Encoded in this process of creation is an interface or set of interfaces between the artist and his environment. The artist necessarily uses pre-organized materials and pre-existing social organizations to create the work, and these devices amplify intentions that the artist has toward embodiment in the environment. Encoded within this initial creative set is a prescription for the future physical evolution of the artwork. We can categorize and name these types of changes. The physical universe guarantees that the material of the artwork will carry forward in time predictably in the absence of social forces.
Our current social environment seems to be one of frenetic preservation, in the hopes of eliminating these predictive material changes. But ultimately the social environment is entirely unpredictable: as much as there is a present and relatively longstanding desire to keep artworks as static physical objects, there is no guarantee that this institutional mandate will persist in the future. Moreover, as we saw earlier, there is a huge amount of context that the observer brings to the experience of an artwork that unavoidably fluctuates over time.
So while we can construct the prototypical life-cycle of an artwork consisting of birth/creation, feedback, exhibition, discussion, preservation, and so forth on into decay, we can hardly be sure of the furthest reaches of our analysis. We know that the continued integrity of old works was hardly assured at their inception, and given the constant changes of the artwork's social setting, predicting its long-term future with any degree of certainty is impossible at this stage. Our best guess is still decay and decomposition of the artwork's material constituents.

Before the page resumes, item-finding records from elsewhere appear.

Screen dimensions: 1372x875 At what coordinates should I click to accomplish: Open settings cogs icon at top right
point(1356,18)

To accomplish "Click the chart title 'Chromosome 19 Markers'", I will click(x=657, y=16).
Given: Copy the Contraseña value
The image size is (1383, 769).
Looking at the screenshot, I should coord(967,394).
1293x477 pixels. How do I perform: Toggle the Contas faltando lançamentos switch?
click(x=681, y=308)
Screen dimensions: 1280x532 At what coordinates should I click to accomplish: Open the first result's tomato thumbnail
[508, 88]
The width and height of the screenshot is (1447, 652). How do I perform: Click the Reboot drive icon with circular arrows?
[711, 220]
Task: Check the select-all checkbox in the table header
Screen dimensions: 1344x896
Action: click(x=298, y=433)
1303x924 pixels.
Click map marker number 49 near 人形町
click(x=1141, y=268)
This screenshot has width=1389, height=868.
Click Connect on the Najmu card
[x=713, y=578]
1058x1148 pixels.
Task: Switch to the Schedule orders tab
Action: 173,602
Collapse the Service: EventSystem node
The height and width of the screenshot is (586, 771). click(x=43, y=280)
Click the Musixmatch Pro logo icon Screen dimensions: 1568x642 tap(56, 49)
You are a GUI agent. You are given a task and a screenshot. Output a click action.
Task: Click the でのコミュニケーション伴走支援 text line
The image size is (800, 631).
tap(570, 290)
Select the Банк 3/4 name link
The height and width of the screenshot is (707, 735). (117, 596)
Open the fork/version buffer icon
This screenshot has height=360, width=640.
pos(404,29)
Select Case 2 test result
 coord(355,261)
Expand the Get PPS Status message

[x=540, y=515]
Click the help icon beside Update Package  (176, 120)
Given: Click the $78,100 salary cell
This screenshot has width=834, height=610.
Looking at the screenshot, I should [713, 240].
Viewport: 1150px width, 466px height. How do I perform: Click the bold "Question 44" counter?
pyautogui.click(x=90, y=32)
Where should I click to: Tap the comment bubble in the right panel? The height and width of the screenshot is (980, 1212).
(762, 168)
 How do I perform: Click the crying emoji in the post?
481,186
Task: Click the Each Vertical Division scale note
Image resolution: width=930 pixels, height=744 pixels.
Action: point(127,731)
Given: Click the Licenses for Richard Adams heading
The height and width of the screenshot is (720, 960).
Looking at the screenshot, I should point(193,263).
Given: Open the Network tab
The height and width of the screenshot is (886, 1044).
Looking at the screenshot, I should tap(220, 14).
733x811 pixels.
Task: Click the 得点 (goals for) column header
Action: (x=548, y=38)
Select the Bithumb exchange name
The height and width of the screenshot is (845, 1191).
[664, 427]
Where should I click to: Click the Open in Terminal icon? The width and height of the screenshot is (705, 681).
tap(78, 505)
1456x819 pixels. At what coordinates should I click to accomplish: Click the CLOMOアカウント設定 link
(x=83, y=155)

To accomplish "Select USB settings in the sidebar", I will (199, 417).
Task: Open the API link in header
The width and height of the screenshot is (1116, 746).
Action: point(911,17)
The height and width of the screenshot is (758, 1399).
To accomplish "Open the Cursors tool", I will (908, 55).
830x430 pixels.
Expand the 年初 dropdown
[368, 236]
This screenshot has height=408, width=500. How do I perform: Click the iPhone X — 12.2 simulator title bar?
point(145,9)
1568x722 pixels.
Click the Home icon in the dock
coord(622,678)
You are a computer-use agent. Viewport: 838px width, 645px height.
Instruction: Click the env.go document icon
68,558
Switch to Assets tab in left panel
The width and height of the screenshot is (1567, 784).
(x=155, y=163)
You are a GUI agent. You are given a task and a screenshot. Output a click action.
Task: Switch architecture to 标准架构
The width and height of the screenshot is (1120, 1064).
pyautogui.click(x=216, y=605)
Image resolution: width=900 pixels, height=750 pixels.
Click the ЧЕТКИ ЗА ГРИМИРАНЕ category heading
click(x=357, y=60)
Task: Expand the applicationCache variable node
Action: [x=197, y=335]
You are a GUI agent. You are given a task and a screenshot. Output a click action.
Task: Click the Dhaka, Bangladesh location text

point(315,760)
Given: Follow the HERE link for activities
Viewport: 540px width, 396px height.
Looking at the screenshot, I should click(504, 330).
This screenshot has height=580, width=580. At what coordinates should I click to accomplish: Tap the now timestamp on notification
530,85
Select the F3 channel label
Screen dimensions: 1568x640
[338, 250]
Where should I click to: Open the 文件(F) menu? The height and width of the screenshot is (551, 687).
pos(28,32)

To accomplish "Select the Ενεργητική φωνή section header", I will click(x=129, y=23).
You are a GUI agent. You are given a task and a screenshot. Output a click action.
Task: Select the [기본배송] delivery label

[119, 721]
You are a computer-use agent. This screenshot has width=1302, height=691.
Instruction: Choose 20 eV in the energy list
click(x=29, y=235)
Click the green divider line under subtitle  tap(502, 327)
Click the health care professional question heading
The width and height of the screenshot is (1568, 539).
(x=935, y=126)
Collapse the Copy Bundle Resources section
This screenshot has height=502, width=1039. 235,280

Observation and Assumptions
Given this apparent mortality of the artwork, perhaps we can see the value in a holistic approach to the artwork by looking at a number of different interpretations that might arise. In other words, fragments of the artwork's body, as it arises through time and as it emerges from social and material co-evolution.
As the proposed social perspective drifts further from the artist's creative perspective, a corresponding deconstruction of the initial interpretive assumptions will take place. The artwork, we will find, becomes less and less legible or aesthetically valuable; therefore, it will be more and more a gesture in a broader social dialog. It will appear as fundamentally human: a temporary bundle of physical and social messages.